→ Source extract
** START **
Skip to main content

Real-time feature engineering is hard (but it doesn't need to be). Part 1.

26 April, 2024

Leonid Ryzhyk

CTO & Co-Founder

Real-time feature engineering is among the most important applications of streaming analytics today. It comes up in the majority of our customer interactions as a key enabler of ML applications across various domains, from fraud detection and online ads to IoT fleet management. It is also one of the most challenging streaming analytics use cases that requires running complex queries over large volumes of data in both real-time and batch modes.

Feldera's incremental query engine is uniquely suited for such use cases, where other streaming analytics technologies fall short. In this series of blog posts, we will explain the real-time feature engineering problem and show how Feldera enables anyone with basic knowledge of SQL to build real-time feature pipelines.

In this post, we kick off the series by introducing feature engineering and outlining the challenges users face in building real-time feature pipelines today.

Introduction

Feature engineering is the process of transforming raw data into features that better represent the underlying problem to an ML model. While raw data typically represents individual events such as device sensor readings, features summarize many raw events, e.g., average readings collected over a period of time. In practice, features are usually expressed as queries over raw data, stored in a database or data lake.
** END **
→ Recorded information
** START **
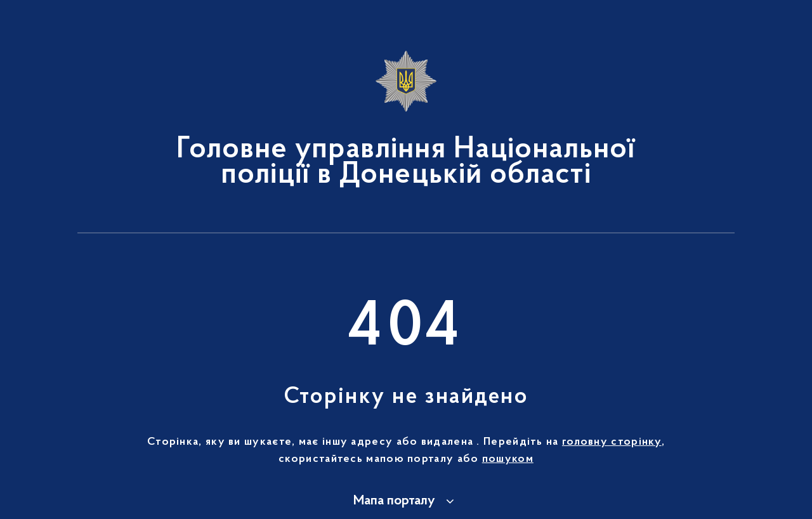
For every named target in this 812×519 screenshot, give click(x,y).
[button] (405, 501)
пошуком (508, 459)
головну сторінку (612, 442)
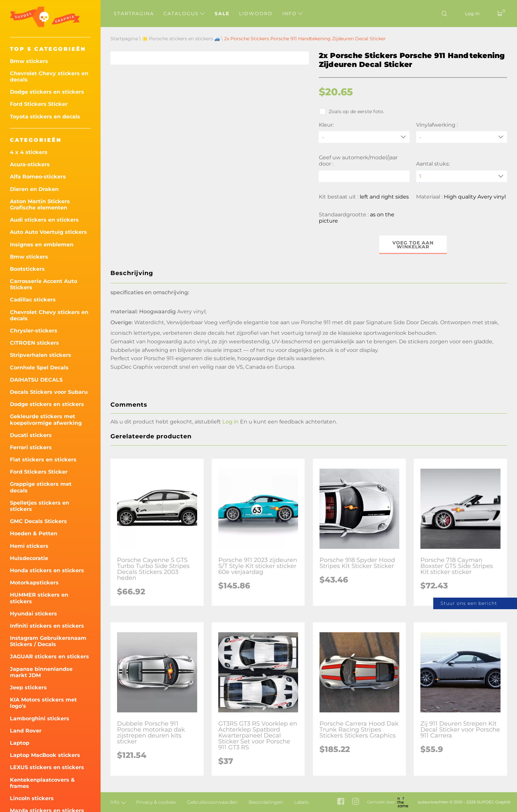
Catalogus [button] (184, 13)
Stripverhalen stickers (40, 355)
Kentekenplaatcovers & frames (42, 783)
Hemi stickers (29, 546)
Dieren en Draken (34, 189)
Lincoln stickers (32, 798)
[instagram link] (356, 802)
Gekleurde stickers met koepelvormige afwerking (46, 419)
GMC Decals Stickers (38, 521)
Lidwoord (256, 13)
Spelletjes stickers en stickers (39, 506)
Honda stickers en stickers (47, 570)
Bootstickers (27, 269)
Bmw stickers (29, 61)
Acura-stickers (30, 164)
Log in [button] (230, 422)
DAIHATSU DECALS (36, 380)
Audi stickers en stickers (44, 220)
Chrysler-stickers (33, 330)
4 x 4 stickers (29, 152)
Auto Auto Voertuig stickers (48, 232)
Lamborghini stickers (39, 718)
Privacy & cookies (156, 802)
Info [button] (292, 13)
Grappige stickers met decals (40, 487)
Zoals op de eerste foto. (352, 111)
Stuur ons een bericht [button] (469, 603)
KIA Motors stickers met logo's (43, 703)
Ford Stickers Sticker (39, 104)
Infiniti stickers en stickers (47, 626)
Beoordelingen (266, 802)
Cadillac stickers (33, 299)
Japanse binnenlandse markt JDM (41, 672)
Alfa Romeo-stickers (38, 176)
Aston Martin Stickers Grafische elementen (40, 204)
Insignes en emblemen (41, 244)
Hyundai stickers (33, 613)
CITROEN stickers (34, 343)
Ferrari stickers (31, 447)
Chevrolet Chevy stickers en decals (49, 76)
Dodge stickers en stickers (47, 92)
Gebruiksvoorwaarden (212, 802)
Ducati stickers (31, 435)
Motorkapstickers (34, 582)
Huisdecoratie (29, 558)
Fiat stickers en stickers (43, 460)
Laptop (20, 743)
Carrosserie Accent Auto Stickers (43, 284)
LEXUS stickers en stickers (47, 767)
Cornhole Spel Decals (39, 368)
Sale (222, 13)
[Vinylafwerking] (462, 137)
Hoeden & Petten (33, 533)
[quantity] (462, 176)
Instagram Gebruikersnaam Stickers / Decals (48, 641)
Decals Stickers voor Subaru (49, 392)
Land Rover (26, 731)
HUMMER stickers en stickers (39, 598)
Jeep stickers (28, 687)
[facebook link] (341, 802)
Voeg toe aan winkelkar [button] (413, 244)
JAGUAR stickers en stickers (49, 657)
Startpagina (134, 13)
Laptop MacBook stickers (45, 755)
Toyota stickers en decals (45, 116)
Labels (301, 802)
** END **
→ Work to be completed
Translate into Spanish this sentence from the feature engineering post: "Feature engineering is the process of transforming raw data into features that better represent the underlying problem to an ML model."

→ Result
La ingeniería de características es el proceso de transformar datos sin procesar en características que representan mejor el problema subyacente para un modelo de ML.